Holton Dimick continued with a multi-point rebuttal to many of Moriarty’s excuses, denials, and explanations regarding her actions in the Trooper Londregan case.

“As Moriarty inevitably pivots her narrative again to avoid confronting her own mistakes, I would like to offer a few distinctions that could help provide moral clarity. Her problem is not her queerness, nor her progressivism, nor even her determination to do exactly what she wants all the time; it is the lack of concern for ethics, justice and honesty as fundamental values that supersede her own personal or political aims.
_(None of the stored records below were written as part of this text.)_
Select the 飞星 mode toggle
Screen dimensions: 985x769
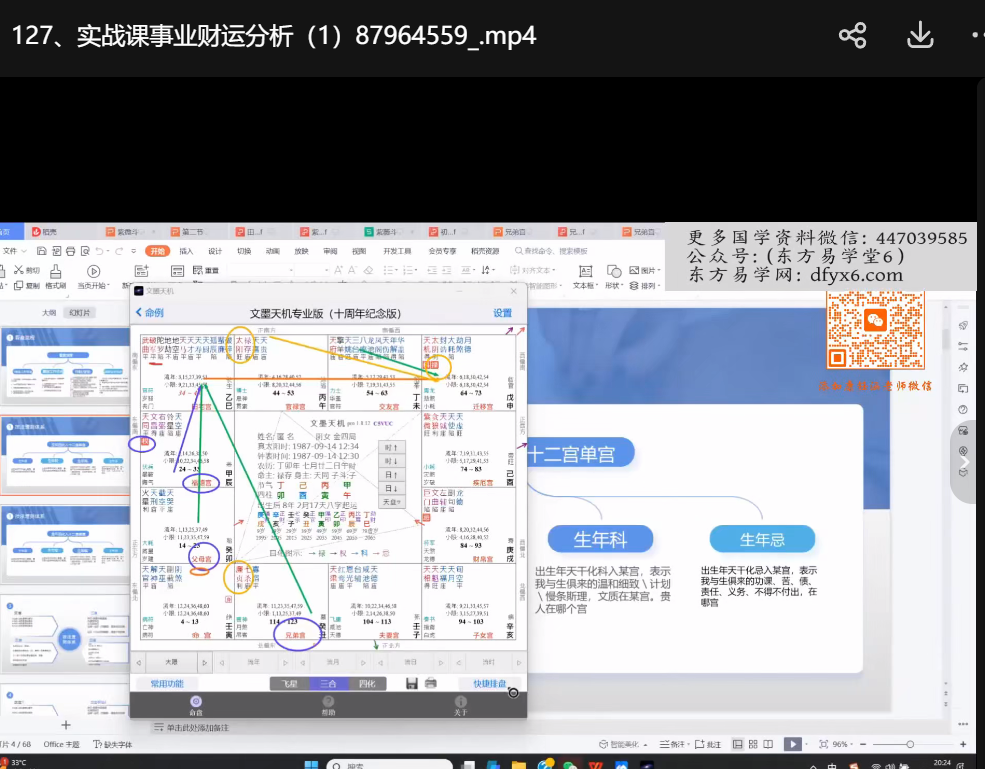pyautogui.click(x=289, y=684)
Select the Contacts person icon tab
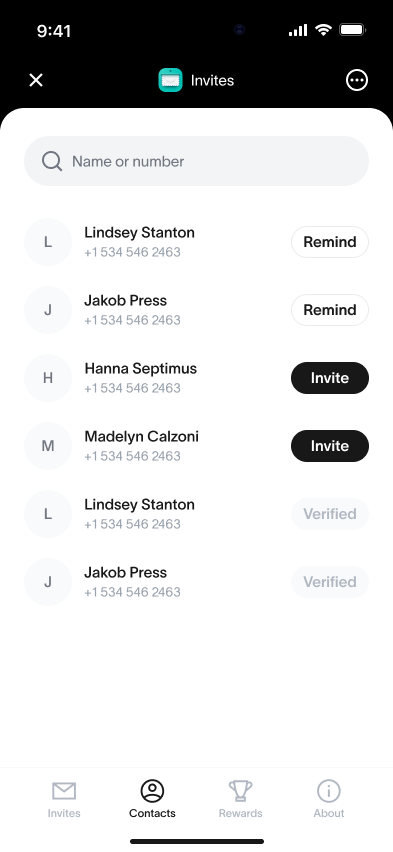This screenshot has width=393, height=852. click(152, 791)
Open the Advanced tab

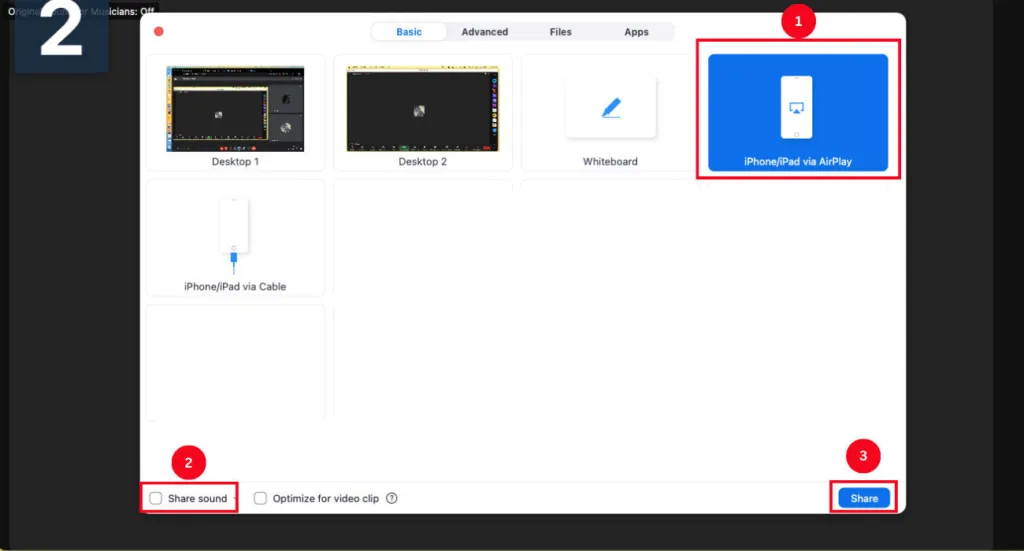485,32
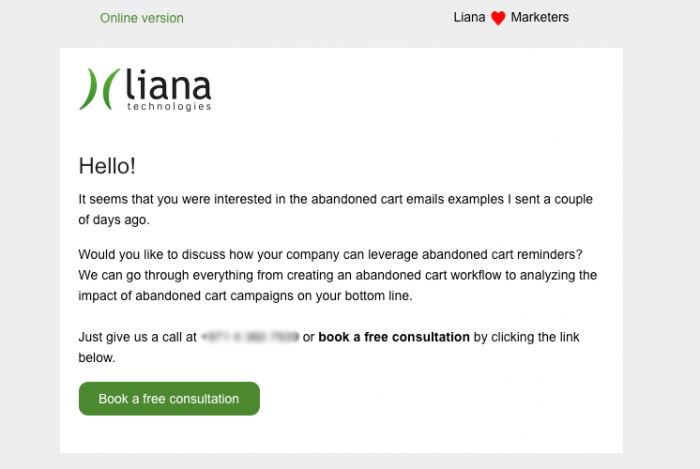
Task: Click the text "Just give us a call at"
Action: click(138, 337)
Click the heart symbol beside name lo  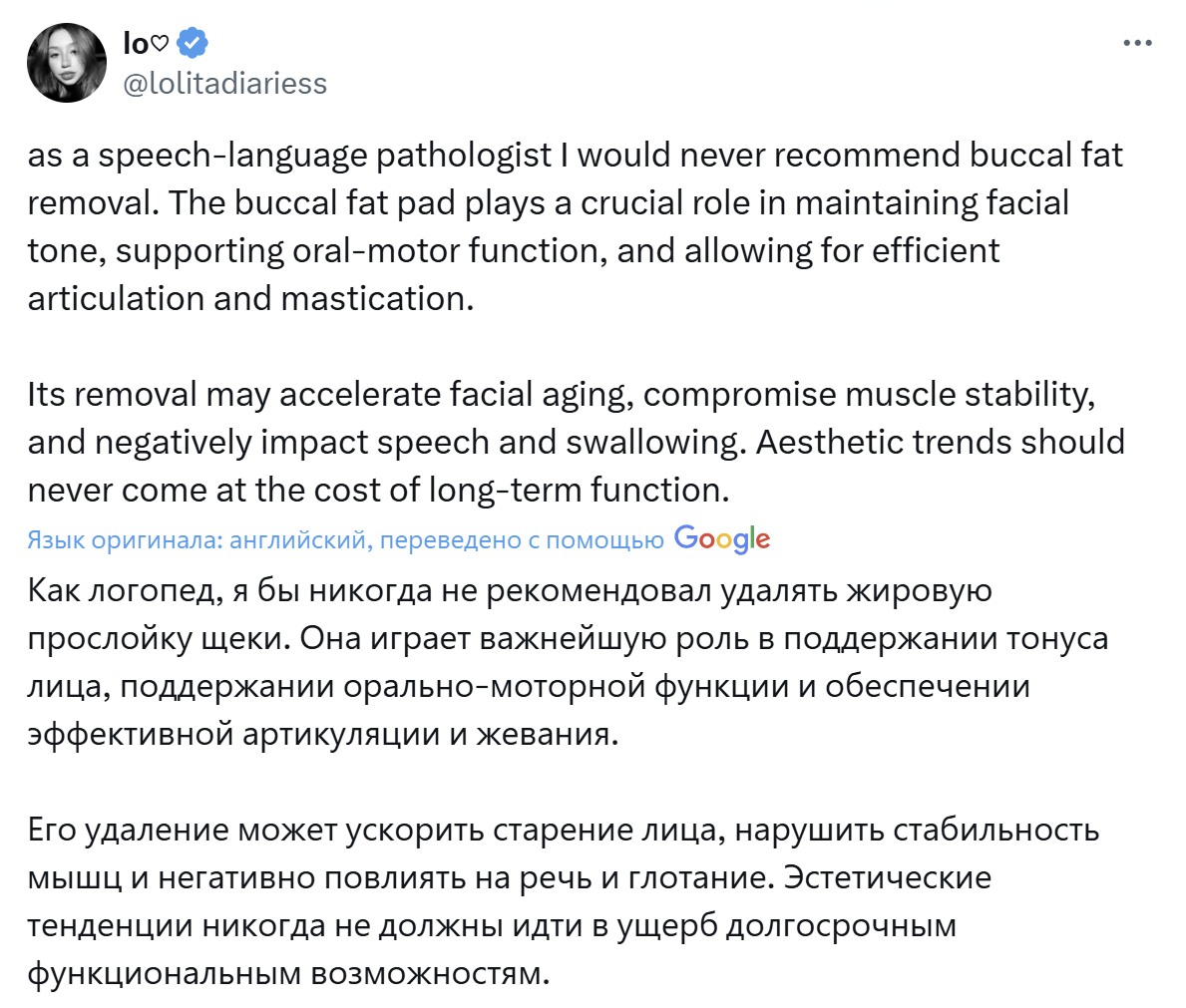tap(160, 44)
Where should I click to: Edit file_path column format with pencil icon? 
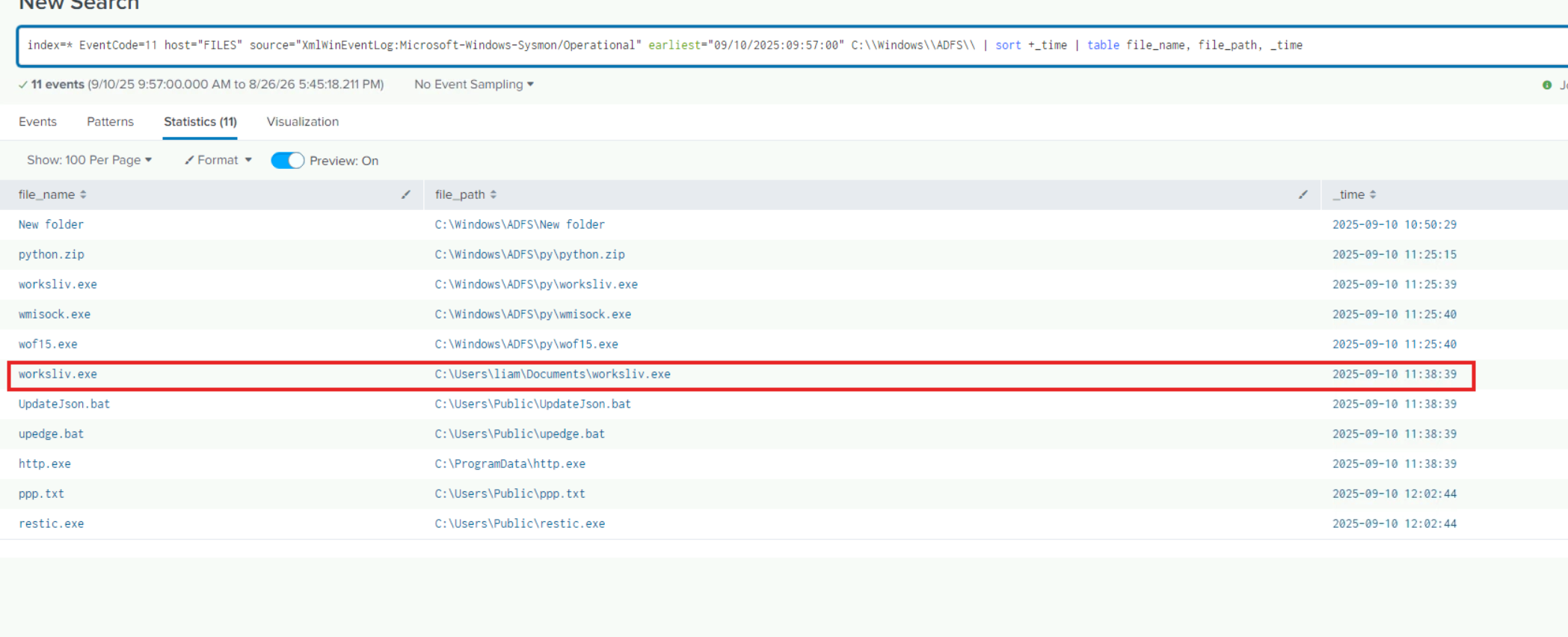click(1303, 194)
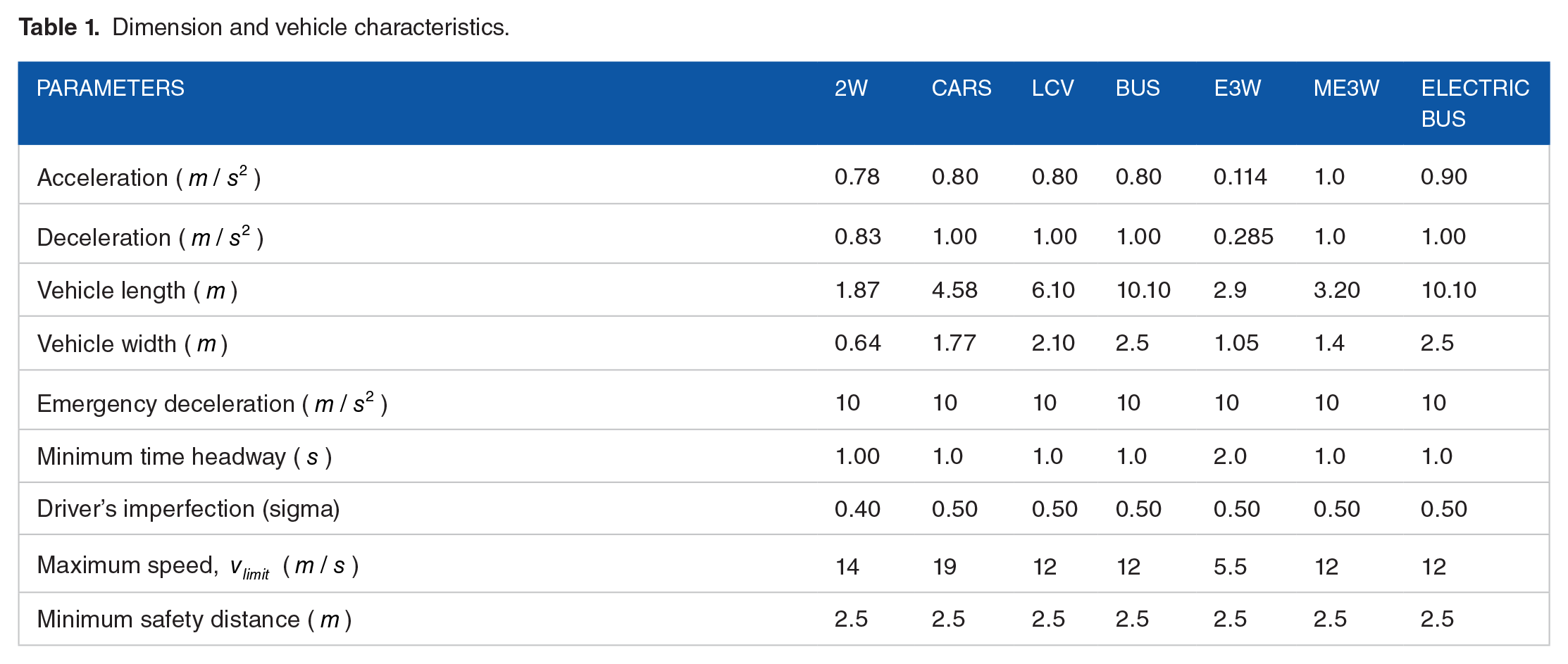Click the Vehicle length row label
Image resolution: width=1568 pixels, height=664 pixels.
point(137,290)
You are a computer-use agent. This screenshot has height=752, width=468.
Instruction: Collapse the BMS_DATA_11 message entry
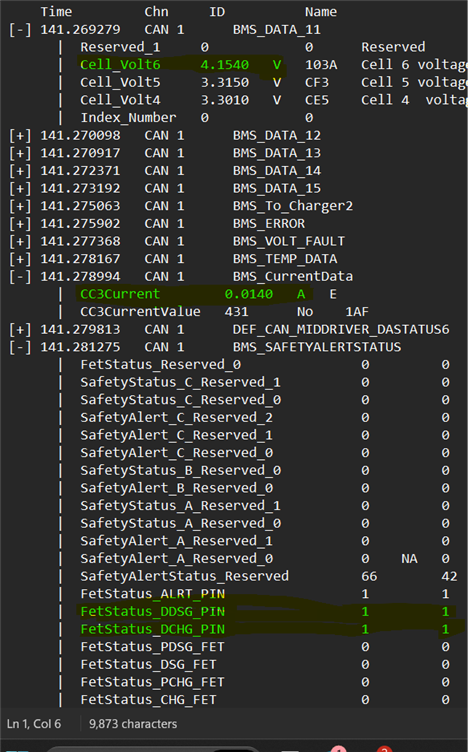pyautogui.click(x=20, y=30)
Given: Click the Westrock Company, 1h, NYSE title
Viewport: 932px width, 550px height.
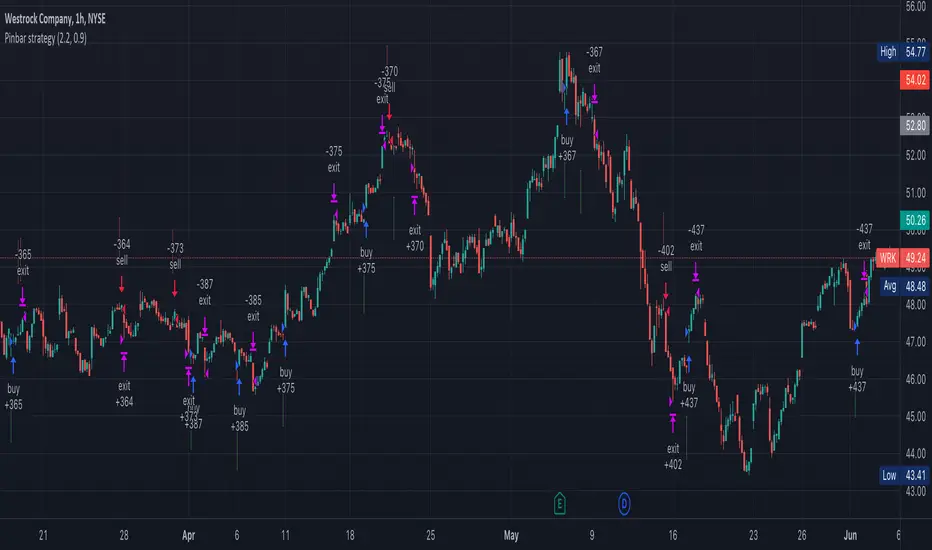Looking at the screenshot, I should point(55,19).
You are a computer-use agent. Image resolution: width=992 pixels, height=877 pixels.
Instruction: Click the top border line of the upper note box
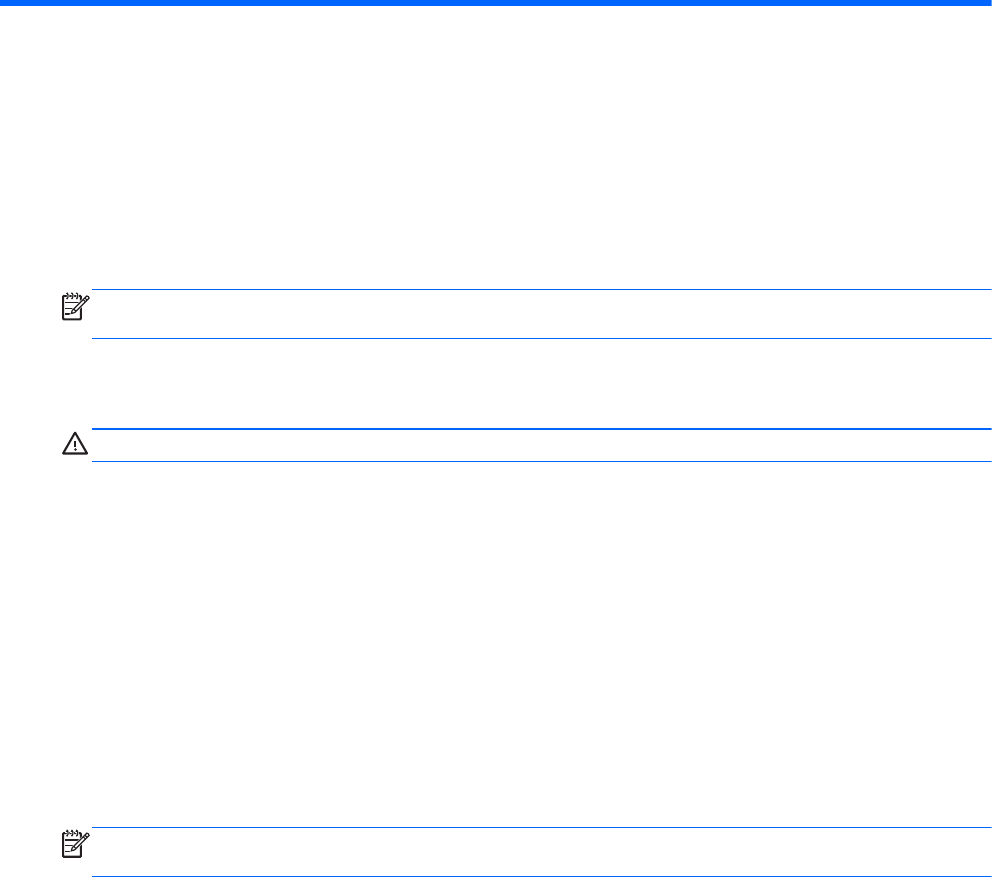click(540, 290)
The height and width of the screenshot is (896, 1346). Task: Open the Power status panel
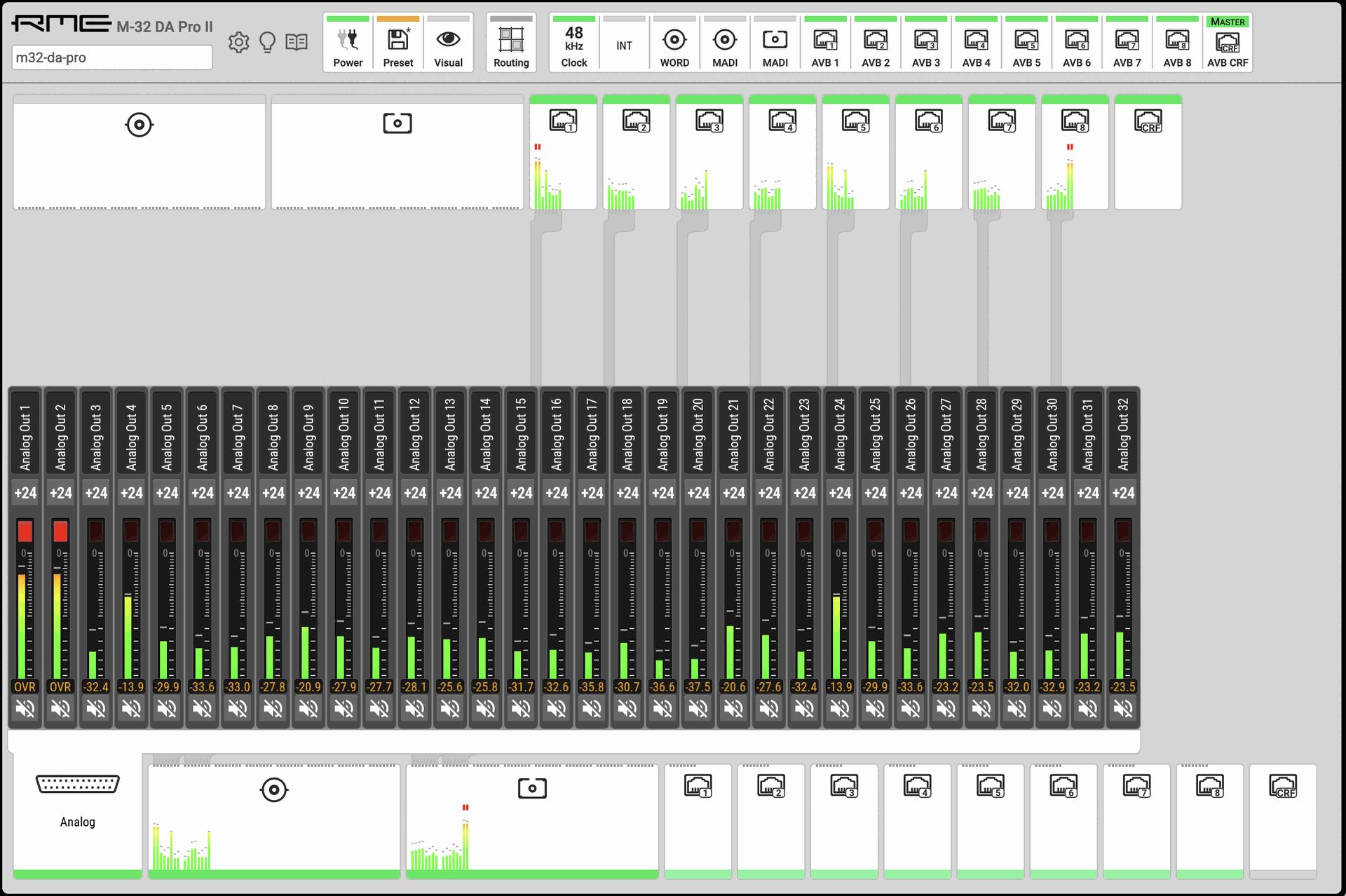coord(348,44)
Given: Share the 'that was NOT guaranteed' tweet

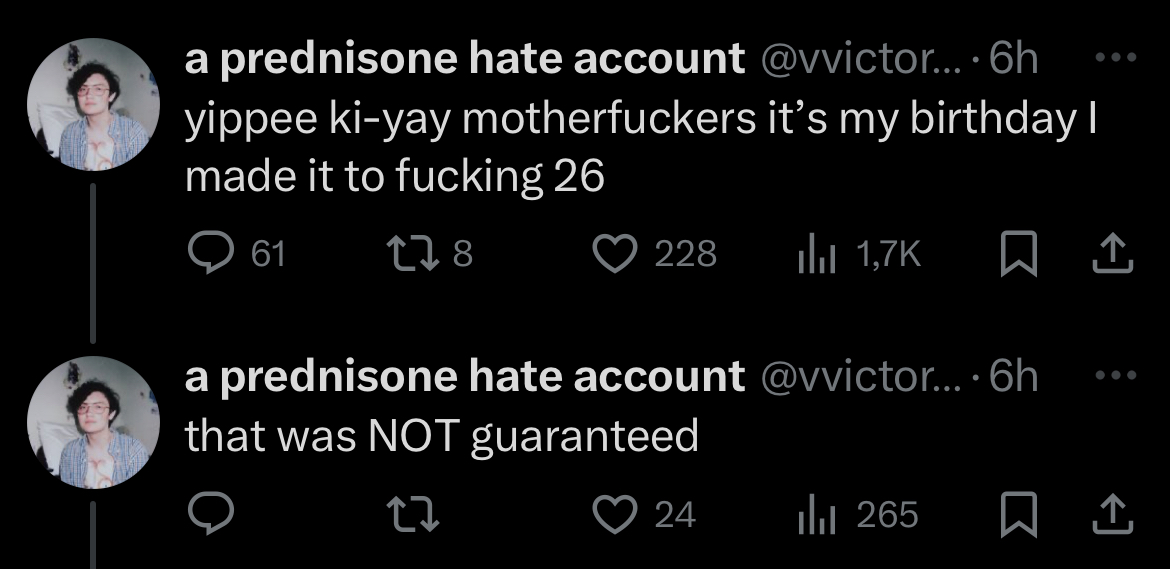Looking at the screenshot, I should point(1113,515).
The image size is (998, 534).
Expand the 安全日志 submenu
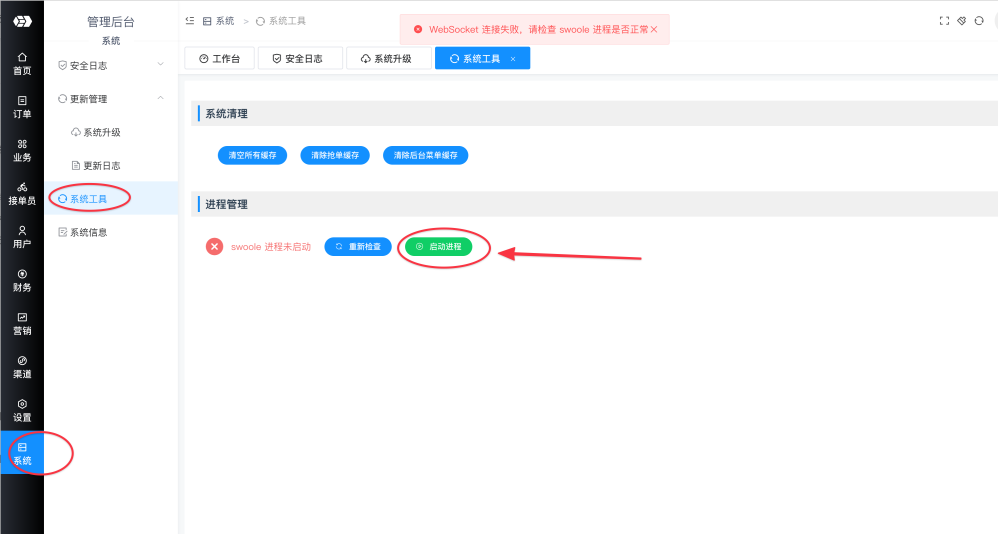coord(110,66)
There is nothing wrong with holding police accountable, but you should not allow your bias against them to impact your charging decisions.

There is nothing wrong with disagreeing with Gov. Walz, but he is not homophobic.

There is nothing wrong with changing your mind about a charging decision, but you should give an honest explanation about why you did so to every audience.

Prosecutors are officers of the court. It’s incumbent upon them to know the laws, follow courtroom procedures and do their best to present cases as accurately and succinctly as possible.”

Holton Dimick concluded with a critical examination of the damage to public safety caused by Moriarty’s lack of candor and willingness to own up to her own errors in the Trooper Londregan case.

“Moriarty’s unethical behavior damages public safety by eroding trust, emboldening violent offenders, and threatening law enforcement’s ability to do their jobs and recruit good officers.

Trooper Londregan, the Cobb family and everyone else involved in this case deserve an apology. More than anything, the citizens of Hennepin County deserve better than this former public defender with an ax to grind.”

Elections do, in fact, have consequences.